Donor fatigue and crowding out of giving are concerns in high-fundraising environments. Research on how receiving many appeals affects giving finds that heavy solicitation can reduce response rates and eventual giving, suggesting that maintaining appropriate contact frequency is important. Whether charitable giving to one cause reduces giving to others, a crowding out effect, is less consistently found in research, which generally finds that overall charitable giving is relatively stable and that expanding the donor pool through effective outreach increases total giving rather than simply shifting donations from one cause to another.
Overhead framing is a significant challenge in nonprofit fundraising and communications. Research on donor attitudes toward overhead costs finds that donors report strong preferences for organizations with low administrative and fundraising expenses, and that disclosing overhead information can reduce donation intent. At the same time, research on the relationship between overhead spending and organizational effectiveness finds no consistent negative relationship and sometimes positive associations, as organizations that invest in infrastructure, staff development, and evaluation produce better outcomes than those that cut these costs to achieve low overhead ratios. Communicating these research findings to donors and reframing overhead as investment rather than waste is a challenge the sector has been working to address.
Recurring giving programs, which establish automatic monthly or annual donations, are associated with substantially higher lifetime donor value than one-time gifts. Research on recurring giving finds that donors who establish automatic recurring gifts retain at higher rates, upgrade their gifts more frequently, and generate more total revenue over their relationship with an organization than comparable one-time donors. Conversion of one-time donors to recurring giving is associated with early engagement and communication that demonstrates the impact of their initial gift.

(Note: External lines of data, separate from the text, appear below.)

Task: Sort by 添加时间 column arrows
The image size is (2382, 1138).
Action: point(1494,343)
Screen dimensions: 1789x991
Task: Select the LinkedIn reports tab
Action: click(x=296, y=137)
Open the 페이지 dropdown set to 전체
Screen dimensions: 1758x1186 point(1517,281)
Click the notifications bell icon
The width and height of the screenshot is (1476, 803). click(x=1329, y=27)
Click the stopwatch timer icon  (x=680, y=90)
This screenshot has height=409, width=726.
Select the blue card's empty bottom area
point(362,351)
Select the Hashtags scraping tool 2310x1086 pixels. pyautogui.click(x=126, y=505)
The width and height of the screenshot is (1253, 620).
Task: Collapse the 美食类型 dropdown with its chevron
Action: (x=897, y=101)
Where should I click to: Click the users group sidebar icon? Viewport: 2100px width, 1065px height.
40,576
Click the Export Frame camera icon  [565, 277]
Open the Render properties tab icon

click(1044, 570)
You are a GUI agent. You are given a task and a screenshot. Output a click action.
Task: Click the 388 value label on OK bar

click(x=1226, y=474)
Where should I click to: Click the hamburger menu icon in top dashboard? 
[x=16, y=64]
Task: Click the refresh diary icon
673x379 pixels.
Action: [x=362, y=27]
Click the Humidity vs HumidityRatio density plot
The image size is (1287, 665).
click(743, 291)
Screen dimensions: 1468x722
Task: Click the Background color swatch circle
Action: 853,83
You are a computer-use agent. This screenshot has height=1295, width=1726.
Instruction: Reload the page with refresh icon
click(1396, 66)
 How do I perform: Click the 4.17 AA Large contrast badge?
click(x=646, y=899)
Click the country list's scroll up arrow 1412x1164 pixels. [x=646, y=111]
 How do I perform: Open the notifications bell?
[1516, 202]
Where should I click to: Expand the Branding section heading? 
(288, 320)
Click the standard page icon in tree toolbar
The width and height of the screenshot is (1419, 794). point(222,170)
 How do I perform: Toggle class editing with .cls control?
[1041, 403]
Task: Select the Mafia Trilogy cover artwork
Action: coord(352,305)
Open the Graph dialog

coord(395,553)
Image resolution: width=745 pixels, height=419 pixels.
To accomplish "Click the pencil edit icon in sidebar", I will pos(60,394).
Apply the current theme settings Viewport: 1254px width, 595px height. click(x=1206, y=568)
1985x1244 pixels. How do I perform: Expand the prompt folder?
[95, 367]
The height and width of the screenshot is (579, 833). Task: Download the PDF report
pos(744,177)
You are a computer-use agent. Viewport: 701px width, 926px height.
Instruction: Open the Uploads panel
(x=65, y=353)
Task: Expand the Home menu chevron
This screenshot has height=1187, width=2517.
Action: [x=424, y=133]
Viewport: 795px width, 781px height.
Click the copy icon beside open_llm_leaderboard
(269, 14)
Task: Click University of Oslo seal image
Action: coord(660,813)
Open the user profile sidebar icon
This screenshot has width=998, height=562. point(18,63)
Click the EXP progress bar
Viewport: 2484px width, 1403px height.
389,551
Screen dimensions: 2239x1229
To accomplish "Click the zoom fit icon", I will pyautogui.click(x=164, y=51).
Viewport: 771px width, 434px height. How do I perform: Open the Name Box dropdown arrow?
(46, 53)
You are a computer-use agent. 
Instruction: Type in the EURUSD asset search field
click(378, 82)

Donor retention is the most significant lever for fundraising performance that research identifies. Studies find that the typical nonprofit retains approximately 40 to 45 percent of first-time donors for a second gift, while retaining over 60 percent of donors who give a second time. The mathematical implications of these differences are enormous over time. Research on donor retention finds that prompt acknowledgment, impact reporting, and cultivation communication all contribute to retention, and that organizations that invest in these activities substantially outperform those that focus only on acquisition.